Compte rendu | LEMONDE.FR | 26.10.11 | 16h26 • Mis à jour le 26.10.11 | 17h30
Dans un chat, mercredi 26 octobre, Bertrand Badie, professeur à Sciences Po revient sur la poussée des sociétés ("printemps arabe", "indignés") dans le monde.
Al Tahir : Pourquoi et comment expliquez-vous cette poussée des sociétés dans le jeu international ?
Bertrand Badie : En fait, cette poussée est déjà ancienne. Elle a épousé le rythme des avancées de la démocratie, mais aussi de celles de la mondialisation, qui a contribué à déposséder les Etats d'une partie de leurs prérogatives régaliennes et à les mettre en concurrence avec tout un ensemble d'acteurs sociaux. Durant la bipolarité, le phénomène restait contenu, notamment par la force du clivage Est-Ouest et par la prédominance du jeu diplomatico-militaire. Depuis 1990, on a assisté à une ascension remarquable de ces nouveaux acteurs au sein même de la scène internationale. Mais peut-être qu'en fin de compte le facteur le plus décisif tient à la crise du politique que nous vivons depuis ces deux ou trois dernières décennies.
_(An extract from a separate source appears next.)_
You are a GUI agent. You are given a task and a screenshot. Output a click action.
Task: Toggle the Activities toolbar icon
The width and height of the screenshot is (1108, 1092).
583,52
Crise de désynchronisation d'abord : la plupart des "marchés politiques" et des systèmes partisans ont été constitués, dans l'univers démocratique, au lendemain de la seconde guerre mondiale, alors que s'amorçaient en Europe les "trente glorieuses". Les offres partisanes n'ont guère évolué depuis, et un sentiment de décalage, de défiance à l'égard des partis politiques s'est développé un peu partout. Crise institutionnelle ensuite : notre formule démocratique occidentale reposait sur les vertus du gouvernement représentatif, de la médiation, des corps intermédiaires. A l'heure de l'immédiateté, de la libre circulation du son et des images, ces intermédiaires sont de moins en moins acceptés, et on assiste à un retour en force de l'idée de démocratie directe.
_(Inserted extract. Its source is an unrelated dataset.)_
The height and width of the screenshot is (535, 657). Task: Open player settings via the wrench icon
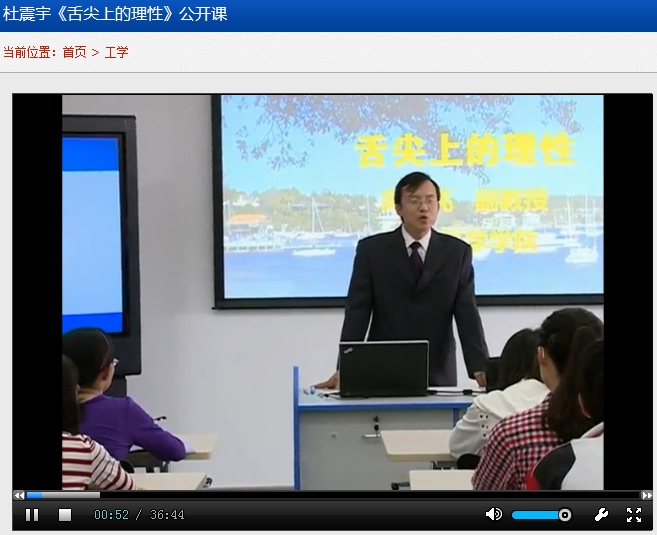coord(601,515)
Crise des idéologies également : celles-ci, au Nord comme au Sud, à l'Ouest comme à l'Est, organisaient la vie politique. Leur échec, c'est-à-dire la disparition de certaines d'entre elles et la banalisation des autres, a réduit le débat public, laminé la légitimité des acteurs politiques, conduit à l'imagination d'autres modèles qui ne se retrouvaient en rien dans les structures politiques en place.
Crise d'efficacité : l'Etat, au Nord comme au Sud, perd de sa capacité distributive et régulatrice, éloigne les citoyens plutôt que de les mobiliser. De plus en plus ceux-ci sont à la recherche de modèles de substitution, qu'ils trouvent dans la société, soit en retournant vers la tradition ou vers les communautés, soit en cherchant dans la technologie moderne des moyens de contourner l'Etat.
Crise de la mondialisation enfin : celle-ci a en quelque sorte brisé les lieux et les formules de régulation politique traditionnelle, s'attaquant à la souveraineté, donc à la nation, remettant en cause les équations classiques qui fondaient la puissance de l'Etat, faisant naître enfin des demandes sociales et des enjeux sociaux qui surclassaient l'agenda politique traditionnel. Comme on le voit, cette poussée du social n'est pas propre à un segment de notre espace mondial, mais se retrouve un peu partout : nulle surprise que ces formes nouvelles de mobilisation apparaissent aux quatre coins de la planète.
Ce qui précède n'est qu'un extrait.